Innovations éditoriales

Les intervenants présents au webinaire ont présenté leurs nombreuses innovations en matière éditoriale.

Adaptation aux nouvelles pratiques des lecteurs

Les Presses universitaires de Grenoble, pour s’adapter aux évolutions du marché et notamment à la baisse des ventes d’ouvrages en sciences humaines et sociales en librairie, ont dû prendre des initiatives et faire évoluer leur ligne éditoriale afin d’enrichir leur offre existante et de mieux correspondre aux attentes des lecteurs d’aujourd’hui. Elles ont alors conçu de nouveaux produits, en particulier des collections destinées à attirer le grand public. Elles ont également promu la diffusion au format numérique, et ont valorisé les contenus proposés, en y apportant des compléments numériques, tels que des vidéos ou des tutoriels.

À faire: D'après le passage sur les innovations éditoriales, quels compléments numériques les Presses universitaires de Grenoble ont-elles apportés à leurs contenus ?

Données fournies:
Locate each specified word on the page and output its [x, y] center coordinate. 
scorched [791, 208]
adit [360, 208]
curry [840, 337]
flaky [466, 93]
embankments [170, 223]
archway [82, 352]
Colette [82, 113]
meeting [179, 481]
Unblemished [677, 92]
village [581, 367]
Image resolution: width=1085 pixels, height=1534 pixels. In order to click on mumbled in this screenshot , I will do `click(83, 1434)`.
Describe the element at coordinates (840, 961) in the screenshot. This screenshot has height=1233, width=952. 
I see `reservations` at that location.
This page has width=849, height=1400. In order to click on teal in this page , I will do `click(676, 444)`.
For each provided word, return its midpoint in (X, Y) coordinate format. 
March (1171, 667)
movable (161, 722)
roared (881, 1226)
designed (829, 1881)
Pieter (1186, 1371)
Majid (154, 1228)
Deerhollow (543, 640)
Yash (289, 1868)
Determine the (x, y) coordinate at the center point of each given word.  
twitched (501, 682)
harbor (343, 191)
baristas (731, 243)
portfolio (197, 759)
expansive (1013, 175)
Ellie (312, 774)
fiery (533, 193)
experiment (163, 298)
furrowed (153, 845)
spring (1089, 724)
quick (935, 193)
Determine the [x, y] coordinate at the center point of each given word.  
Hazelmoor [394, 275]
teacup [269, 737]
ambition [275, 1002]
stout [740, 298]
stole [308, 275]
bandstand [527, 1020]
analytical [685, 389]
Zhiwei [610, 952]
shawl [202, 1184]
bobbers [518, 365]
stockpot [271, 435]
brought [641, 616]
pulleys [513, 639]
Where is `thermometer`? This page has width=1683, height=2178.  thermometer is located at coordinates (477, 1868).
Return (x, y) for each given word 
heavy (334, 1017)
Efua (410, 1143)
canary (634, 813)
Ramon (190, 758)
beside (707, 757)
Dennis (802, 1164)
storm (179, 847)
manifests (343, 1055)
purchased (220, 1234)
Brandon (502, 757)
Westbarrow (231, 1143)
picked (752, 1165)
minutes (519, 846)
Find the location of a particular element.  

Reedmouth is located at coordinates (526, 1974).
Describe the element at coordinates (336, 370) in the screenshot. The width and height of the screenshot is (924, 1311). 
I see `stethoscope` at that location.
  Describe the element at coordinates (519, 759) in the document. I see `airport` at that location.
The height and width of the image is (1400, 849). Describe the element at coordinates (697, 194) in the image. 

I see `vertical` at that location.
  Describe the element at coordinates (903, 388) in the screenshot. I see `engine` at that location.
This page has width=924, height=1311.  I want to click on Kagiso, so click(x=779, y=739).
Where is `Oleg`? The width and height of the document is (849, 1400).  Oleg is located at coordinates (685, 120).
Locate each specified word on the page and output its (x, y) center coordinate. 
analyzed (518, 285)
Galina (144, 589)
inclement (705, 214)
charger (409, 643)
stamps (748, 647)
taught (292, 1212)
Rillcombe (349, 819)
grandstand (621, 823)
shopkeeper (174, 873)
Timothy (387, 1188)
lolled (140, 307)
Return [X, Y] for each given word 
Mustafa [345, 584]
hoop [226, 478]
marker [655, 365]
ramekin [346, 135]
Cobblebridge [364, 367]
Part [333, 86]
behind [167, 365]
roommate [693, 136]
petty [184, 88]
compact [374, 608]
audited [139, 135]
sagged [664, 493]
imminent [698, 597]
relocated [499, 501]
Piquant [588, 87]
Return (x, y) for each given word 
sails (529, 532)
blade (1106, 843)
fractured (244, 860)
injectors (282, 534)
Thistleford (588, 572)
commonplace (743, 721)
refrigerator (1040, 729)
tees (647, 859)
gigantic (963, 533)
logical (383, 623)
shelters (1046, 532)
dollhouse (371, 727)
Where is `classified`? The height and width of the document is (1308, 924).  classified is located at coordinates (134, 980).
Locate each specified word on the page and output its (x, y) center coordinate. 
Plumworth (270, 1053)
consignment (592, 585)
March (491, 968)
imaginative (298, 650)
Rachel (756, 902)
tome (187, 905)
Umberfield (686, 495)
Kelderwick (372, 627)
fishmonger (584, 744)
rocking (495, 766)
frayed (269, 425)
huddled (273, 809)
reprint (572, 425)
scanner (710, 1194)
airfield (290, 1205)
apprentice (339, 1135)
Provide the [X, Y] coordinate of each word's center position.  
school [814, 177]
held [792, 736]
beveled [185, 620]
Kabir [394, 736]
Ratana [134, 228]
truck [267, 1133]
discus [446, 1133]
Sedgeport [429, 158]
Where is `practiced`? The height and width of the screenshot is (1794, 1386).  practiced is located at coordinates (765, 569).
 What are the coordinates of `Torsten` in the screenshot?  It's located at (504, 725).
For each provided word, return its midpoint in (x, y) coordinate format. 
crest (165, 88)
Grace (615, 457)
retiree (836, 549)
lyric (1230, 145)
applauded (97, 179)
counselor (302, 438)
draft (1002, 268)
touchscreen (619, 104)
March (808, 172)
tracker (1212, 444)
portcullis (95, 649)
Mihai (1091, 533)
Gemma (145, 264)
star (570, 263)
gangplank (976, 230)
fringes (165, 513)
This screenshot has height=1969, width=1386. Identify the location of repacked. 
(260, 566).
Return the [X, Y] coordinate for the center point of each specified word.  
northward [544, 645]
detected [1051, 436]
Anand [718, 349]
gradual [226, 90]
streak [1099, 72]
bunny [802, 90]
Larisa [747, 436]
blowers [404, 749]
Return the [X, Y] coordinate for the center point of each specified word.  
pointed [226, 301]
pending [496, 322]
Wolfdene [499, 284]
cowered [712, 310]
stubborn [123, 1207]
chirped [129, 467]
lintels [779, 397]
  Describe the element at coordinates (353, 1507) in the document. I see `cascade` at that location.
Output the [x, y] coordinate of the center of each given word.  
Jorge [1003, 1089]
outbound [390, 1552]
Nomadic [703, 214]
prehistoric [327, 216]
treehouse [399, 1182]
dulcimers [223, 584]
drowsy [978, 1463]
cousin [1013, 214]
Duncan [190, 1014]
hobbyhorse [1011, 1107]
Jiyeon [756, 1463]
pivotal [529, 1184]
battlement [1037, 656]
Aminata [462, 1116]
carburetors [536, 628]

Résultat de l'exercice: Des vidéos ou des tutoriels.